1. The expectations of heat output are often (too) high. Many believe that such large woodburners release much heat and are particularly meant for large spaces. WRONG. On the contrary, a heat-accumulating woodburner gives a very tempered heat, a kind of friendly, modest heat, evenly released all day long!
2. Insufficient insulation. Heating older homes and farmhouses to a comfortable degree in the middle of winter demands a lot of energy. An accumulating woodburner will produce only a very tempered heat and has insufficient capacity for this kind of dwellings. In those cases, comfortable living and economical fuel consumption depend on proper insulation. Alternatively, during some cold winter seasons an extra central heating gas boiler or other additional source of heating may be required.
3. Attempts are made to overload the heater or accelerate the heating process. It is impossible to boost a woodburner which is specifically made to retain heat for long periods of time. Even to have the fire going over a prolonged period against the recommendation will result in only little extra heat, while the heater and the flue gas discharge channel are put under extra stress. Much better to allow the heater a full day for the release of heat it has stored.
4. Overfilling the furnace. An overfilled furnace will prevent full combustion and create too much smoke. A half-full furnace will usually do the job. With a few logs in the back (for the second combustion round), the required heat has been achieved and full combustion is still retained. The ideal amount of wood for the Tigchel heater equals to one per cent of the weight of the heater. The Finoven requires only 1/150 part of its weight in firewood. Measure the required amount of wood only once for future reference. Weighing is paying, but guessing is messing. (The weights of the heaters are shown in the appendix "Technical specifications").
5. After several years of storage, the wood is still not dry enough. Wood with a moist content in excess of 20% will give poor results for hot combustion and the heat produced can also be disappointing. A hissing sound indicates too much moist in the wood (watch the moist escaping from the burning wood in the form of foam, as if it is boiling). A good-quality moist content meter can be a useful aid; check the wood from time to time. For more information, see the chapter on Wood Preparations in the appendix.

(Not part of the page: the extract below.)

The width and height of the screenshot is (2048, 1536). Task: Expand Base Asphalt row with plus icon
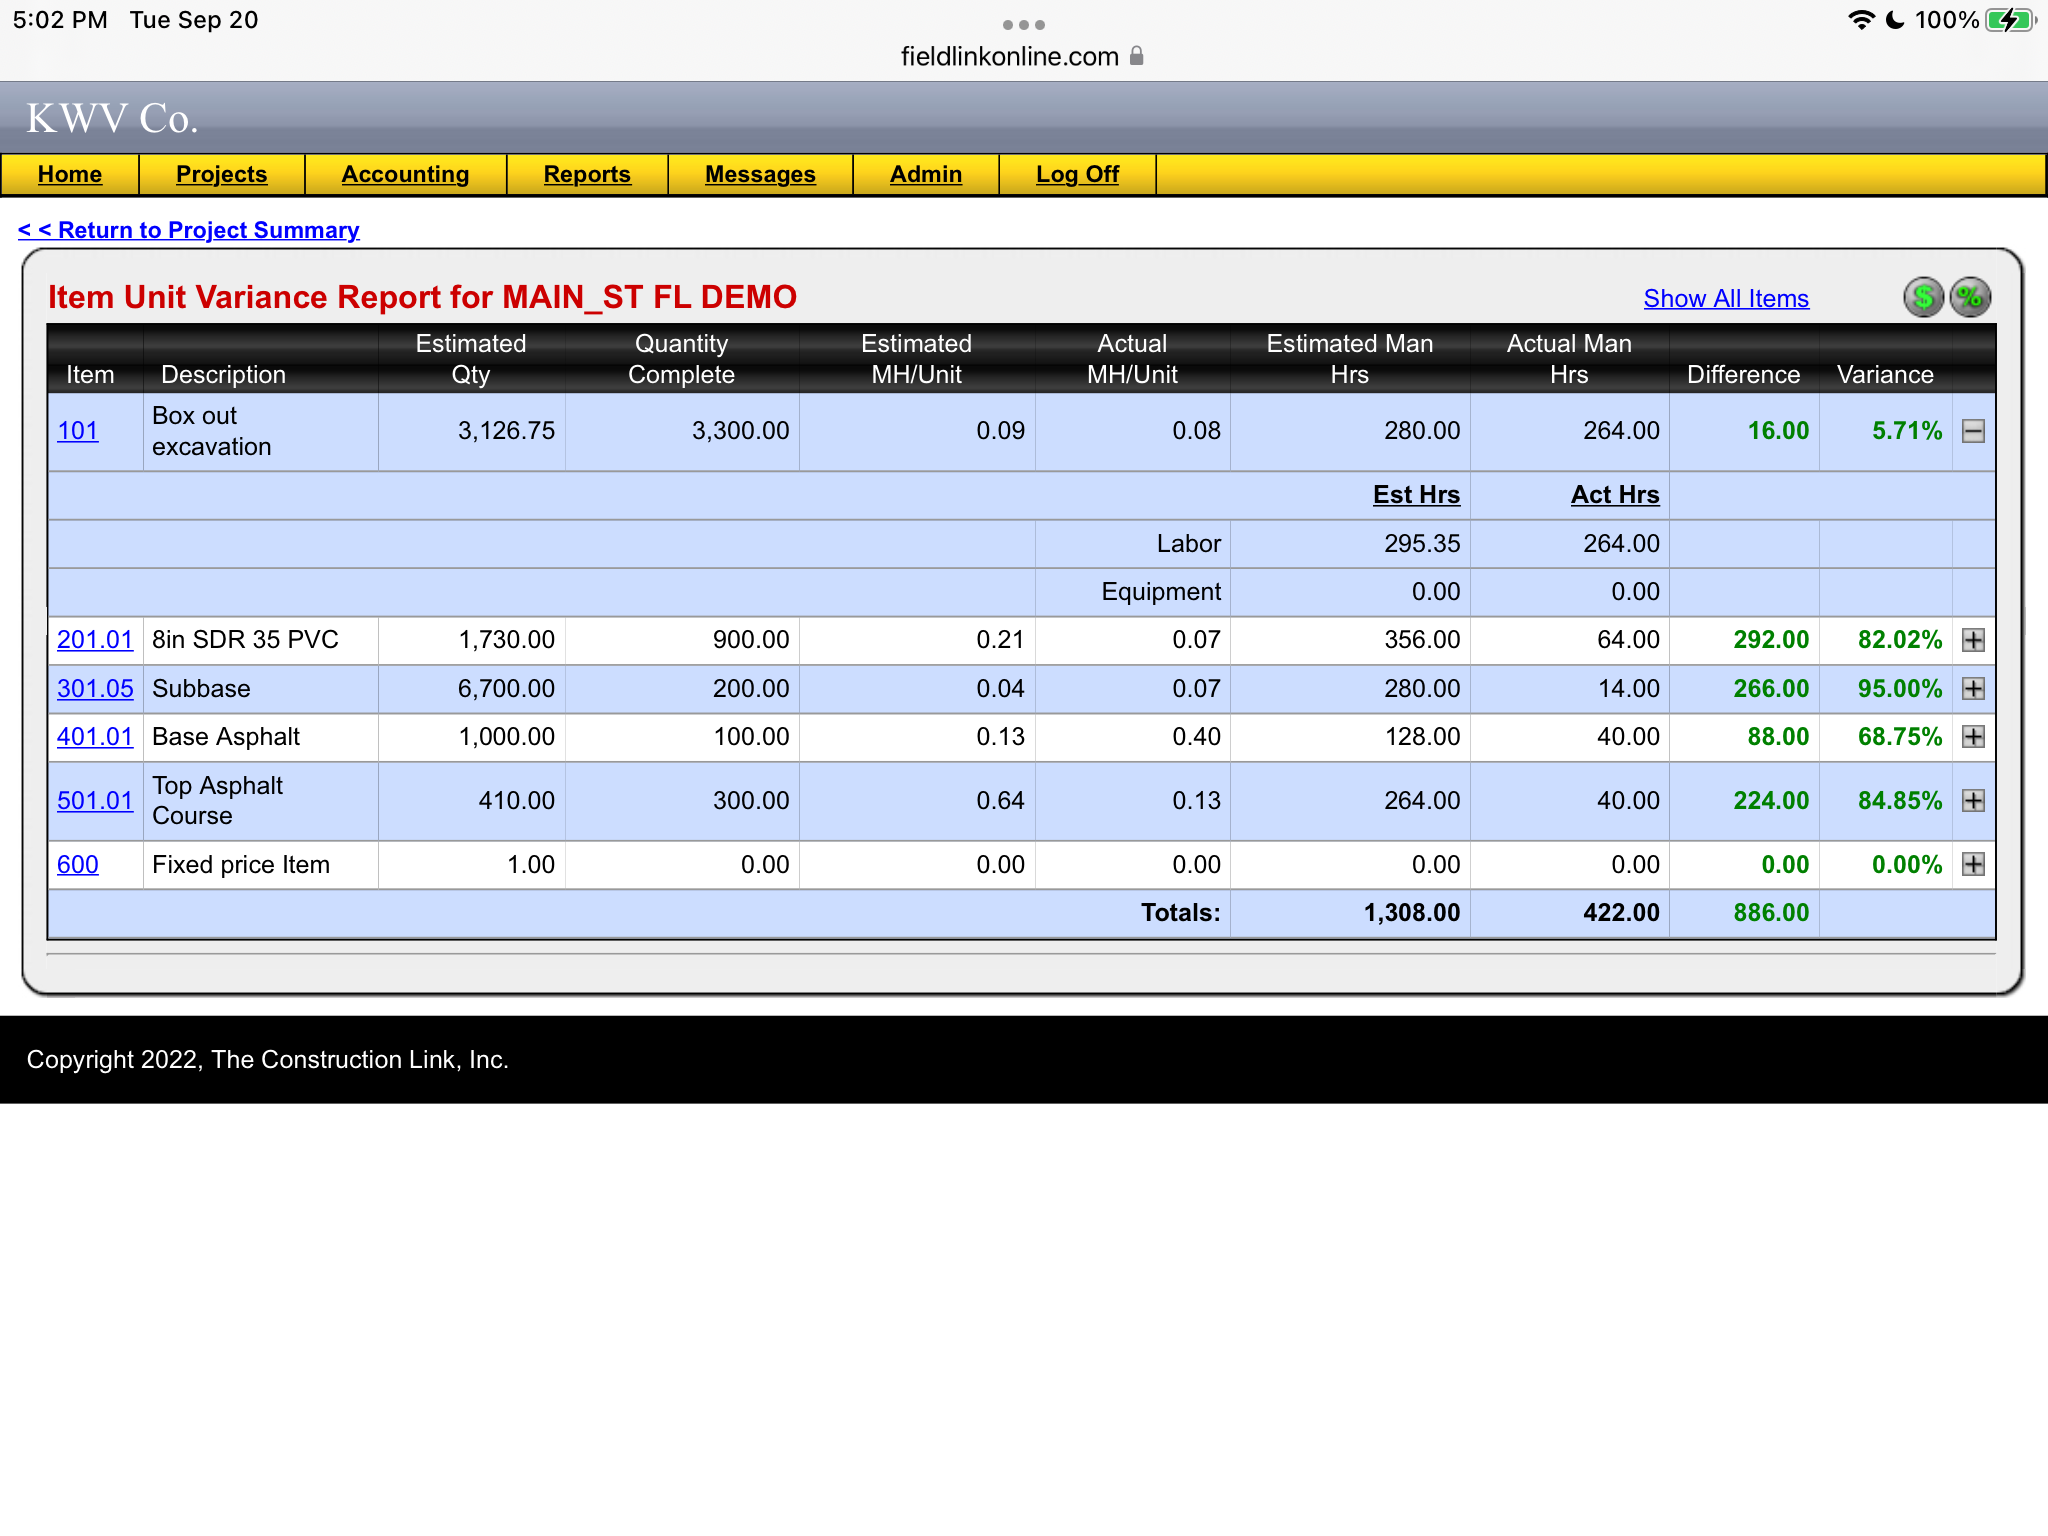[x=1973, y=737]
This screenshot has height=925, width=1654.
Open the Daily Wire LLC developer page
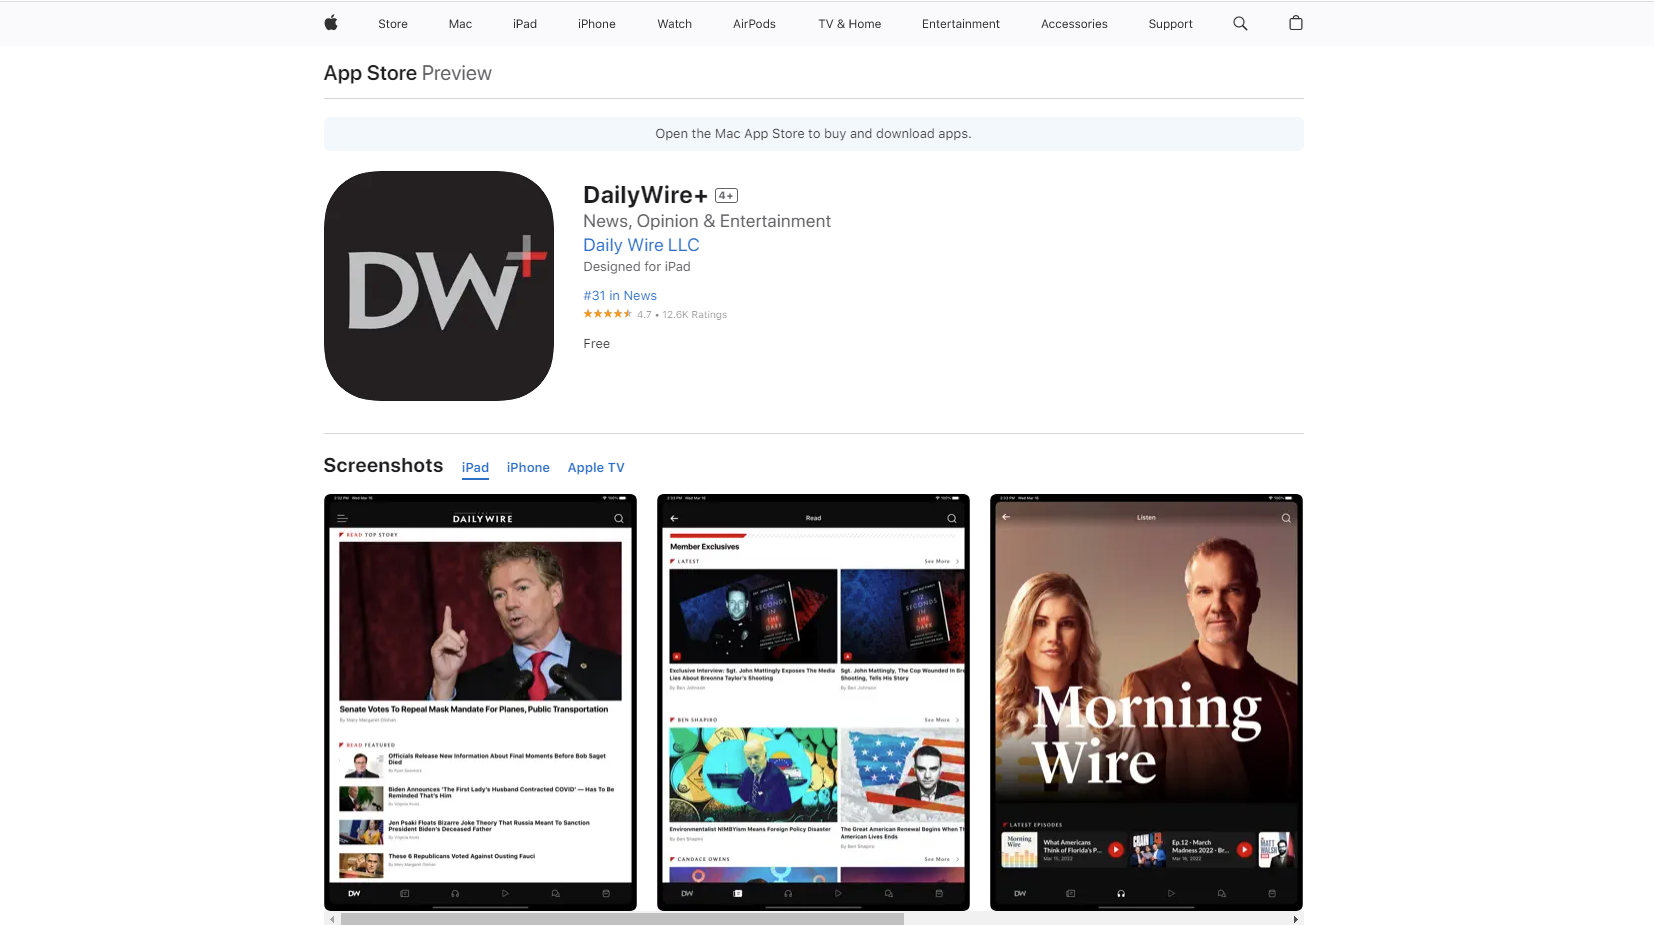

6. Finishing the drying process indoors. Finishing the drying process of wood indoors is not recommended (there is a risk of bringing in any insects hibernating in the bark that will awake when the temperature is rising). Make sure the drying process is completed outside until the moist content has dropped below 20%.
7. Finishing the drying process in the heater. In spite of many warnings, some people still persist in finishing the drying process of (wet) wood in the afterglow of the heater. WRONG! There could be a risk of spontaneous and out-of-control combustion of the wood, or even a real gas explosion! Having escaped from such disasters, the moist in the wood will still cool the heater down, resulting in a lower start-up temperature the next time you wish to light the fire. No matter what will happen, it won't do you any good. If you are not successful in completely drying the wood in an outside area, you'd better stick to your old gas heater for one or two more years.
8. Burning on a layer of ash. The persistent myth of “nothing can beat lighting a fire on a layer combustion ash" is still doing the rounds. WRONG! A layer of ash has an adverse effect on the combustion of wood in an accumulating woodburner. Many years ago this practice was common in primitive fireplaces, but people in those days had little knowledge of heater efficiency. In modern times we know that ash is a waste product and that waste products should be removed from time to time to retain a healthy ‘metabolism’. Regular removal is recommended.
9. A big fire is required to start up a heat-accumulating heater. WRONG! A big fire can never be used in an efficient manner. A big fire is created when the flames are spreading fiercely across a large surface of the firewood. This may be caused by: a) overfilling the furnace; b) too many thin pieces of wood; c) the wood containing too much resin; or d) a combination of the above.